The first federal safety standards for car seats were established in 1971 and required car seats to be equipped with a 3-point harness system and be secured to the vehicle with a safety seat belt. This was the Federal Motor Vehicle Safety Standard (FMVSS 213) and has been updated over the years to improve standard requirements such as seat back height, buckle release pressure, type of impact-absorbing foam, and much more.

The 1980s – Crash Testing Standard

Since there has now been a safety body responsible for establishing and monitoring safety criteria for car seats, crash testing was introduced to improve the standards.

The crash test standard was set as follows;

  1. Two vehicles traveling at a speed of 30 mph to a head-on collision;
  2. a vehicle traveling at 60 mph ramming into a parked car.

Car seats must withstand either of these crash tests and still meet some performance criteria afterward, such as buckle release pressure.

Crash data analysis base of the safety standards for child restraint systems (year 2002, PDF download).

2002 – Focus on Attachment System

After the advent of the seat belt which made installing car seats more secured than ever, a new standard was introduced and became required in new cars produced from September 2002.

The “universal attachment system” is called LATCH (Lower Anchors and Tethers for Children) in the United States, LUAS (Lower Universal Anchorage System) in Canada, and ISOFIX in Europe.

It is an alternative to the seat belt

How Are Car Seats Made

How Products Are Made has a detailed guide on how child safety seats are made.
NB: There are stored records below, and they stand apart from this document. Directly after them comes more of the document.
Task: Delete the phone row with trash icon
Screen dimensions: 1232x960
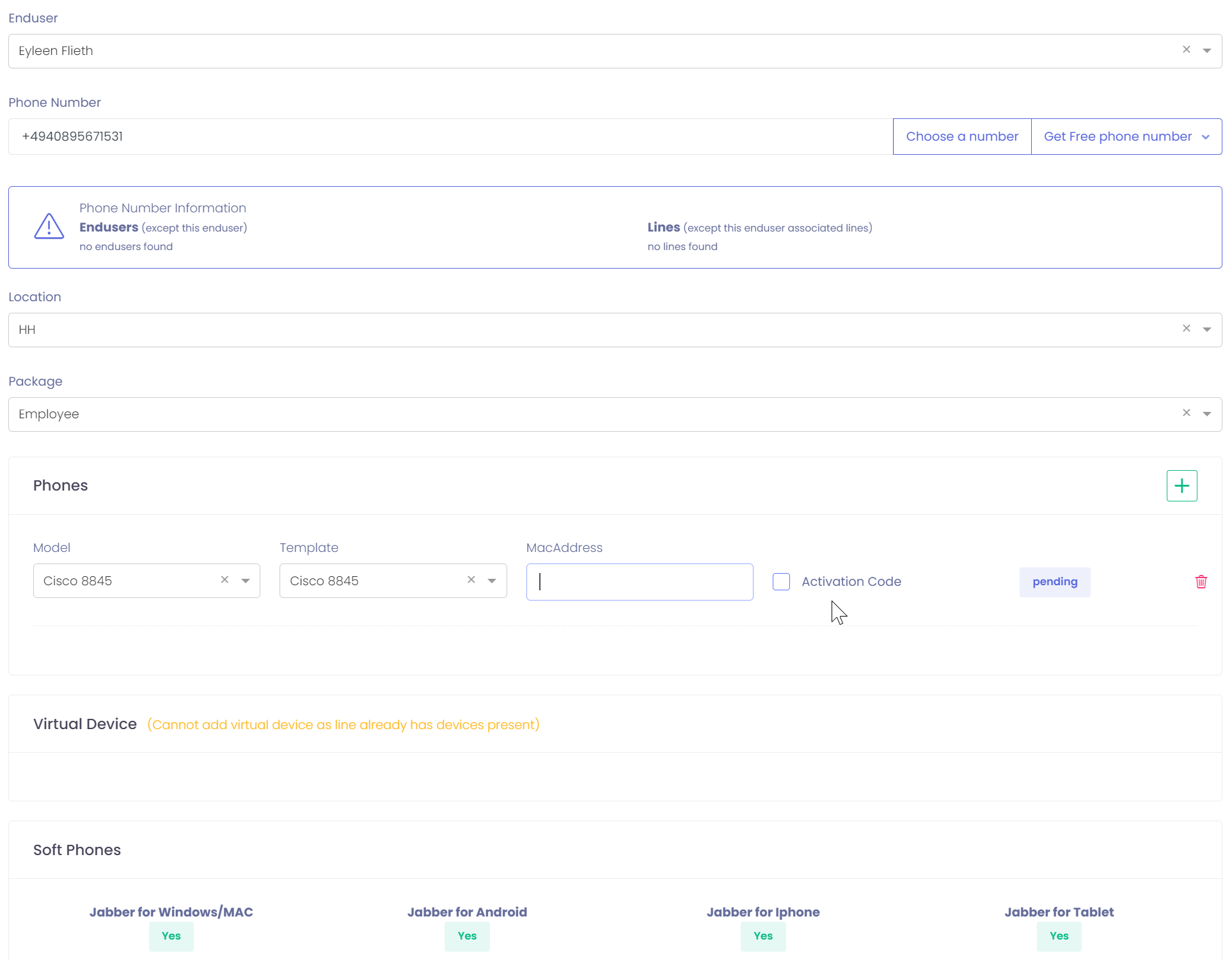Action: (1201, 582)
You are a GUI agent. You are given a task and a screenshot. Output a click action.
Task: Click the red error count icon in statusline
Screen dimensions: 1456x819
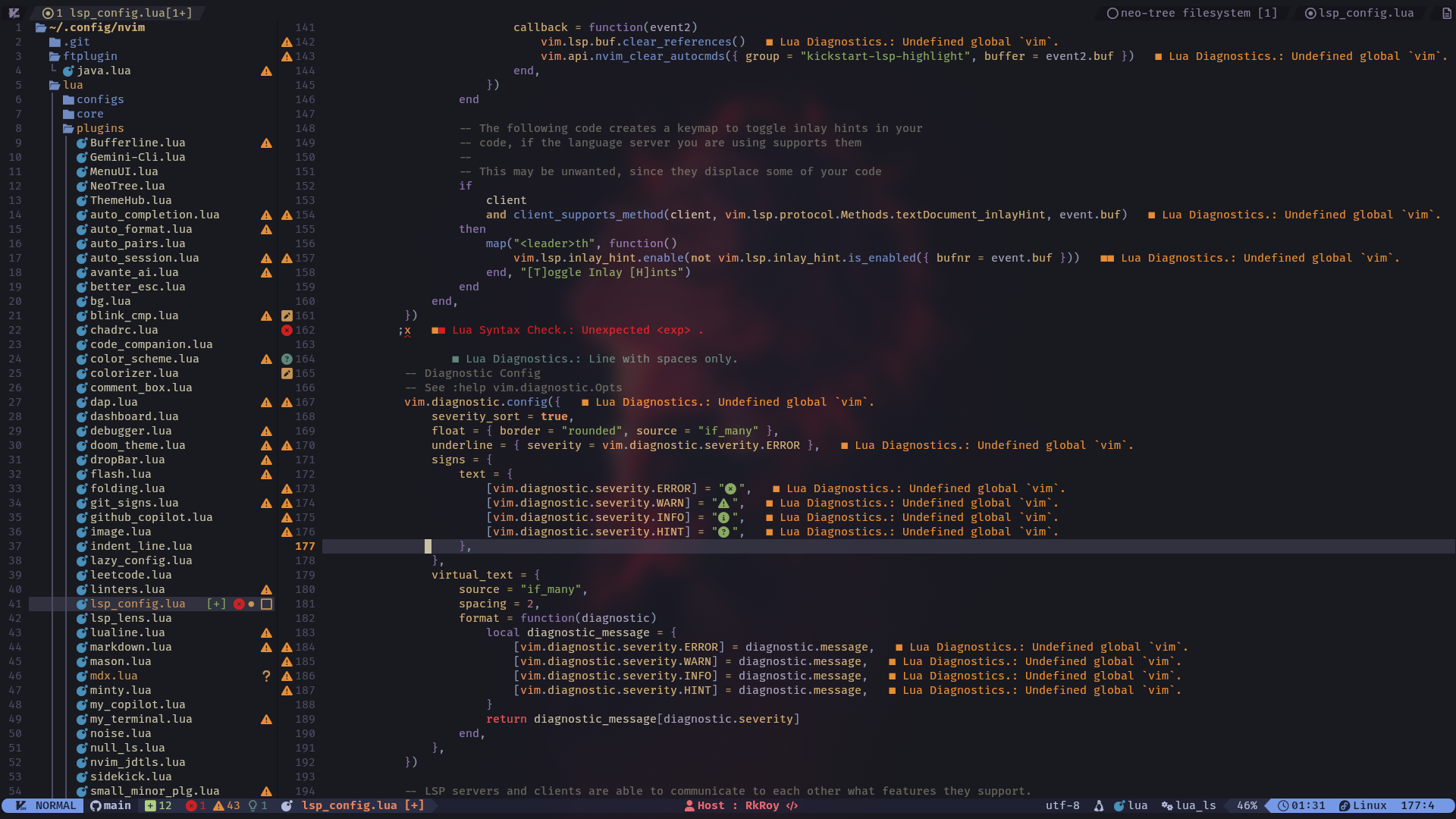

Several high safety standards were set in this modern age when safety regulations came on board for car seat manufacturers compared to the early times.
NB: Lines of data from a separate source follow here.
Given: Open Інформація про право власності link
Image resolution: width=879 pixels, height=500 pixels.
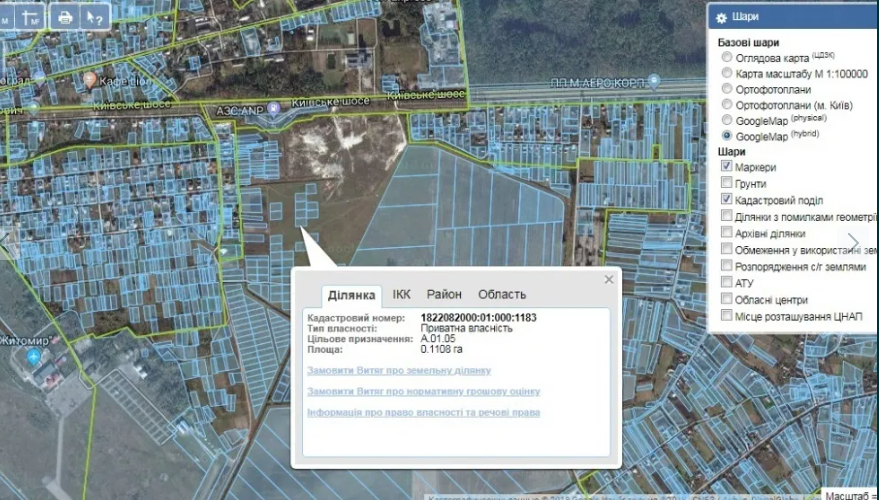Looking at the screenshot, I should point(423,412).
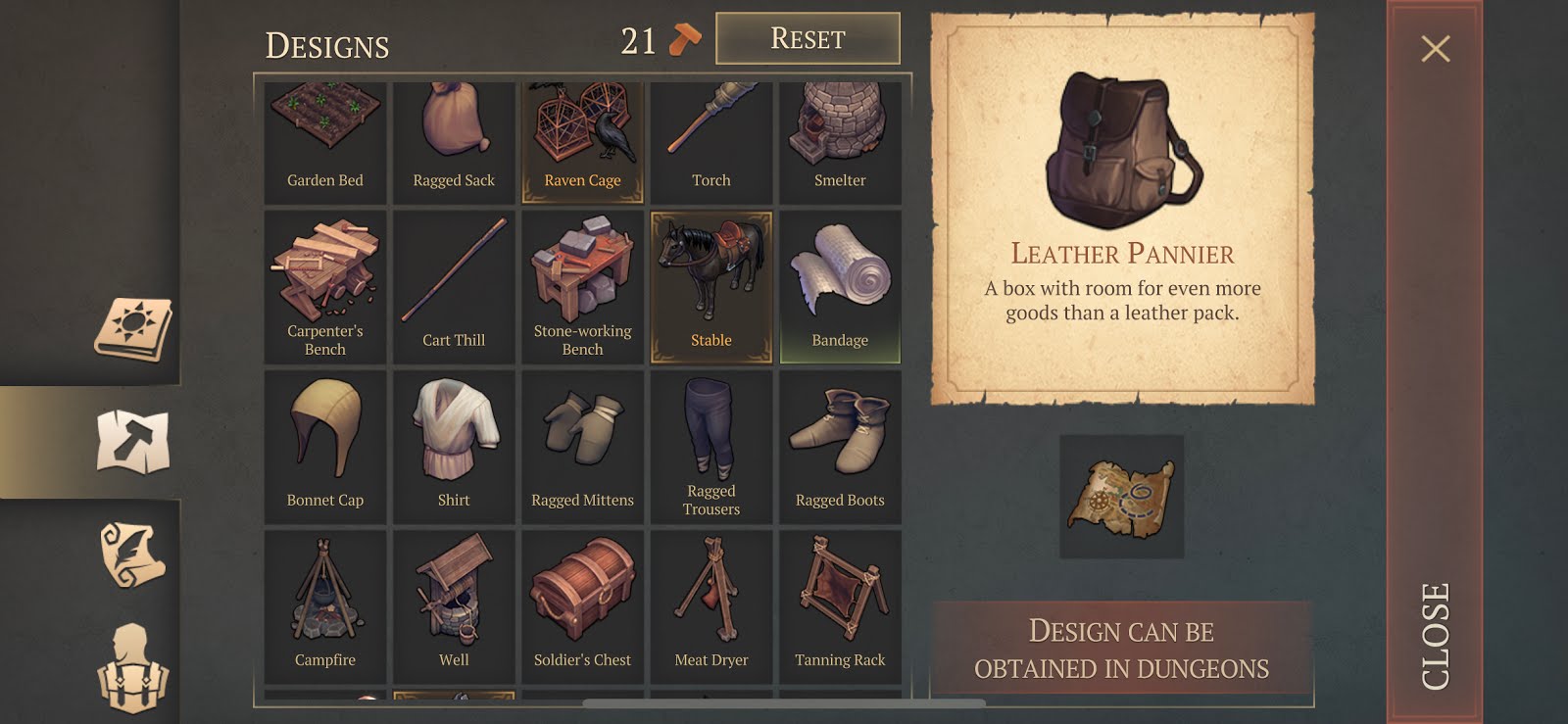The height and width of the screenshot is (724, 1568).
Task: Open the Carpenter's Bench design
Action: pyautogui.click(x=325, y=287)
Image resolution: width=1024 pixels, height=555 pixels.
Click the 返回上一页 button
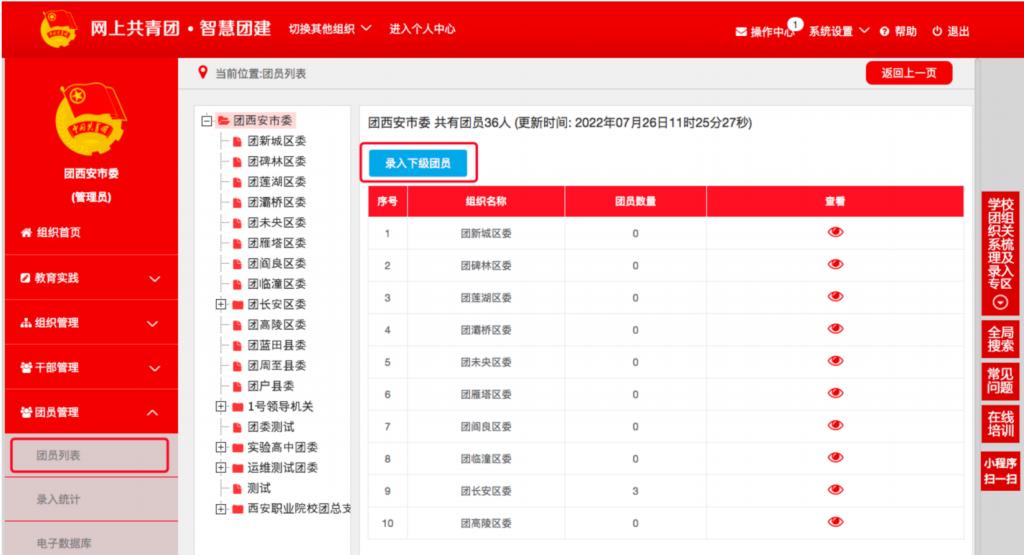pos(908,73)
Each part of a car seat has special safety requirements that must meet strict standards, including pressure, flammability tests, flame resistance, strength, and energy absorption.

Many of these standards for each part makes cleaning baby car seats delicate such as not submerging the straps in water, washing with mild soap, air drying or towel drying, washing method, depending on the part, and more.